More Hobbit Stories

By: Daniel Nardini

Lawndale News Chicago's Bilingual Newspaper - CommentaryIn an area of study that rarely if ever receives any limelight in the news media, a debate is going on about the newly found humanoid ancestor called Homo floresiensis, or nicknamed “the Hobbit” after the famous novel by J.R.R. Tolkien. The humanoid, believed to be a newly discovered species of humans, was only three feet tall and had a skull and human brain capacity one-third the size of a normal modern day human. However, the Hobbit knew how to make stone tools, knew how to make and use fire, and knew how to hunt animals. We know all this because of the remains of fireplaces and animal bones as well as stone tools that have been found in spots with those remains of Homo floresiensis.

The main dispute now occurring about the Hobbit is whether this humanoid was a totally separate species, or a “deformed” part of the well-known species Homo Erectus? We know that Homo Erectus had come to the Island of Flores where the Hobbit was found because Homo Erectus remains have been discovered on this remote island in Indonesia. The question is did Homo Erectus eventually evolve into the Hobbit because it was cut off from all other Homo Erectus migrations? This is the theory held by the Japanese scientist Yousuke Kaifu of the National Museum of Nature and Science in Tokyo. Because, according to Kaifu, this species of Homo Erectus had been isolated for so long that some Homo Erectus produced a mutant strain that evolved into a new species.

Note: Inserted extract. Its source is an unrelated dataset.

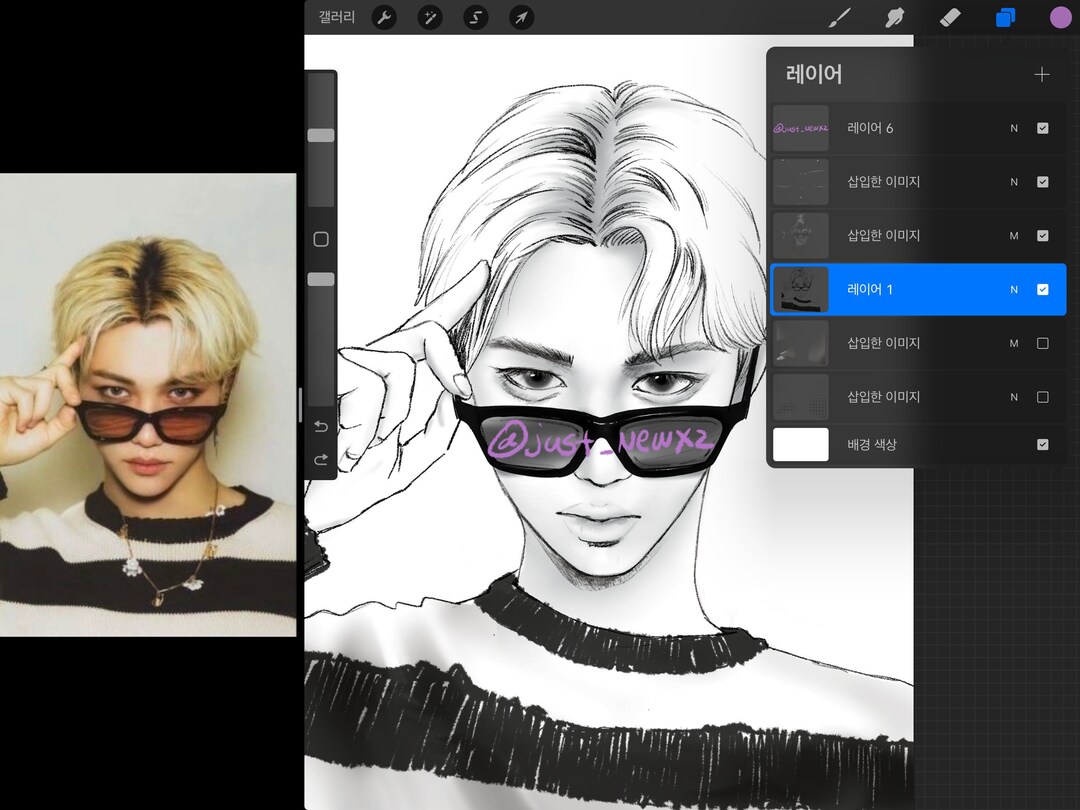Tap the square modify button on the sidebar
Screen dimensions: 1080x810
[320, 238]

Some other scientists have argued that the Hobbit might be an off-shoot of an earlier humanoid named Homo Habilis. However, Kaifu rejects this notion, saying that there has never been any evidence that Homo Habilis ever left Africa and migrated to Asia, let alone to the remote Island of Flores. Some other scientists have speculated that the Hobbit might be a deformed species of Homo Erectus. This idea has also been rejected since a deformed species could not have had the intelligence of knowing how to use fire, make tools and successfully hunt for food. Of course, none of this answers who Homo floresiensis was, and if this was indeed a truly undiscovered species of humans. We know that the Hobbit had existed until about 13,000 years ago when it disappeared. Dating has confirmed that it lived at the same time as modern humans. What happened to the Hobbit? If it died out, why? Was there a special disease that killed it? Was it killed off by modern humans? Did a climate change occur that wiped out its food source? Like so many things about the human ancestral family tree (which is beginning to resemble more of a bush), we still need to find the missing pieces to fill the puzzle.